> [Task item]: Beginning with the first entry, set down each one exactly as shown.

**********

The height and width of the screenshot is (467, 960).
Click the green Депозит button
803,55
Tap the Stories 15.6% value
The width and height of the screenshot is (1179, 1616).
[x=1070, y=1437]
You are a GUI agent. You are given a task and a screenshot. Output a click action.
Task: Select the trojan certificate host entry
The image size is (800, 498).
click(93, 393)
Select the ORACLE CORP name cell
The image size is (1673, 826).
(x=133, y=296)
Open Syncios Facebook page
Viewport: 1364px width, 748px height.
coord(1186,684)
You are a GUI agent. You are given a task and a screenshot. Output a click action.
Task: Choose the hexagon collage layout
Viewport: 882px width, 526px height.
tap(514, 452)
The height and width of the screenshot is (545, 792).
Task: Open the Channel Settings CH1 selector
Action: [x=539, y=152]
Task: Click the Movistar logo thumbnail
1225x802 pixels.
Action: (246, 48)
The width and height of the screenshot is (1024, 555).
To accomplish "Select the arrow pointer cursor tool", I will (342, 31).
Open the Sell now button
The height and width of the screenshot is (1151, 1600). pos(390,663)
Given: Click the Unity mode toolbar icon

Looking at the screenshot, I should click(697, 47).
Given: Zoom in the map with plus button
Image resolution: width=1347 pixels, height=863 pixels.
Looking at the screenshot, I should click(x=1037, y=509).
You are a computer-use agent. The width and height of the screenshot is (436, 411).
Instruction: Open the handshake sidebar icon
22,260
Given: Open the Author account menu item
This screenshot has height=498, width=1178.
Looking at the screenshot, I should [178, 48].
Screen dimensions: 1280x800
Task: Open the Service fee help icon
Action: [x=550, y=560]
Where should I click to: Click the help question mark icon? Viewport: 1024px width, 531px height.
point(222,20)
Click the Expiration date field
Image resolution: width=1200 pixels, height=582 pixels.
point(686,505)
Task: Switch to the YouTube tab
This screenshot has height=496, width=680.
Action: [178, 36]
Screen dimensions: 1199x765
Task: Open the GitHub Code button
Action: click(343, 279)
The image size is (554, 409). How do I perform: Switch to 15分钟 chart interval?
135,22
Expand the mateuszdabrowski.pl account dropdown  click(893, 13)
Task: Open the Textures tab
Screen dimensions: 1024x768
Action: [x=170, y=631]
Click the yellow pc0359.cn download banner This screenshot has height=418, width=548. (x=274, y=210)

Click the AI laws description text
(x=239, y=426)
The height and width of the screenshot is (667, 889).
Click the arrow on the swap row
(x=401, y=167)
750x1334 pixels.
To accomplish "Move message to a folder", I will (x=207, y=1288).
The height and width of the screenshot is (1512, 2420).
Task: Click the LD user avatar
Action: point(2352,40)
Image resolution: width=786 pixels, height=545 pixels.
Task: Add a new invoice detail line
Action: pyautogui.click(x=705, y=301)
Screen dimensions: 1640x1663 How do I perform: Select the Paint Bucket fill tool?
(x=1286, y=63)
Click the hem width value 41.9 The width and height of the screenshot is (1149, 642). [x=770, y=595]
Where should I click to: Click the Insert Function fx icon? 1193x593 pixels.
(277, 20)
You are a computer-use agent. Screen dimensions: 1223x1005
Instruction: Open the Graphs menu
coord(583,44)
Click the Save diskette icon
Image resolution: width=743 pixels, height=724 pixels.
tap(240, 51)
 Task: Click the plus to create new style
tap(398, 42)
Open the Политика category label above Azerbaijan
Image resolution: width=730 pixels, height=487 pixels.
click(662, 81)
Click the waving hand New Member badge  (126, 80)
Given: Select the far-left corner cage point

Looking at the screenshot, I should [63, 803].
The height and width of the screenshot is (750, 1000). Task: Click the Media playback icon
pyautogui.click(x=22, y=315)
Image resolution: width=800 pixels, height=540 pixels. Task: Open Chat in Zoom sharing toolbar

**********

> [Answer section]:
The height and width of the screenshot is (467, 960).
Click the green Депозит button
803,55
Tap the Stories 15.6% value
The width and height of the screenshot is (1179, 1616).
[x=1070, y=1437]
You are a GUI agent. You are given a task and a screenshot. Output a click action.
Task: Select the trojan certificate host entry
The image size is (800, 498).
click(93, 393)
Select the ORACLE CORP name cell
The image size is (1673, 826).
(x=133, y=296)
Open Syncios Facebook page
Viewport: 1364px width, 748px height.
coord(1186,684)
You are a GUI agent. You are given a task and a screenshot. Output a click action.
Task: Choose the hexagon collage layout
Viewport: 882px width, 526px height.
tap(514, 452)
The height and width of the screenshot is (545, 792).
Task: Open the Channel Settings CH1 selector
Action: [x=539, y=152]
Task: Click the Movistar logo thumbnail
1225x802 pixels.
Action: (246, 48)
The width and height of the screenshot is (1024, 555).
To accomplish "Select the arrow pointer cursor tool", I will (342, 31).
Open the Sell now button
The height and width of the screenshot is (1151, 1600). pos(390,663)
Given: Click the Unity mode toolbar icon

Looking at the screenshot, I should click(697, 47).
Given: Zoom in the map with plus button
Image resolution: width=1347 pixels, height=863 pixels.
Looking at the screenshot, I should click(x=1037, y=509).
You are a computer-use agent. The width and height of the screenshot is (436, 411).
Instruction: Open the handshake sidebar icon
22,260
Given: Open the Author account menu item
This screenshot has height=498, width=1178.
Looking at the screenshot, I should [178, 48].
Screen dimensions: 1280x800
Task: Open the Service fee help icon
Action: [x=550, y=560]
Where should I click to: Click the help question mark icon? Viewport: 1024px width, 531px height.
point(222,20)
Click the Expiration date field
Image resolution: width=1200 pixels, height=582 pixels.
point(686,505)
Task: Switch to the YouTube tab
This screenshot has height=496, width=680.
Action: [178, 36]
Screen dimensions: 1199x765
Task: Open the GitHub Code button
Action: click(343, 279)
The image size is (554, 409). How do I perform: Switch to 15分钟 chart interval?
135,22
Expand the mateuszdabrowski.pl account dropdown  click(893, 13)
Task: Open the Textures tab
Screen dimensions: 1024x768
Action: [x=170, y=631]
Click the yellow pc0359.cn download banner This screenshot has height=418, width=548. (x=274, y=210)

Click the AI laws description text
(x=239, y=426)
The height and width of the screenshot is (667, 889).
Click the arrow on the swap row
(x=401, y=167)
750x1334 pixels.
To accomplish "Move message to a folder", I will (x=207, y=1288).
The height and width of the screenshot is (1512, 2420).
Task: Click the LD user avatar
Action: point(2352,40)
Image resolution: width=786 pixels, height=545 pixels.
Task: Add a new invoice detail line
Action: pyautogui.click(x=705, y=301)
Screen dimensions: 1640x1663 How do I perform: Select the Paint Bucket fill tool?
(x=1286, y=63)
Click the hem width value 41.9 The width and height of the screenshot is (1149, 642). [x=770, y=595]
Where should I click to: Click the Insert Function fx icon? 1193x593 pixels.
(277, 20)
You are a computer-use agent. Screen dimensions: 1223x1005
Instruction: Open the Graphs menu
coord(583,44)
Click the Save diskette icon
Image resolution: width=743 pixels, height=724 pixels.
tap(240, 51)
 Task: Click the plus to create new style
tap(398, 42)
Open the Политика category label above Azerbaijan
Image resolution: width=730 pixels, height=487 pixels.
click(662, 81)
Click the waving hand New Member badge  (126, 80)
Given: Select the far-left corner cage point

Looking at the screenshot, I should [63, 803].
The height and width of the screenshot is (750, 1000). Task: Click the Media playback icon
pyautogui.click(x=22, y=315)
Image resolution: width=800 pixels, height=540 pixels. Task: Open Chat in Zoom sharing toolbar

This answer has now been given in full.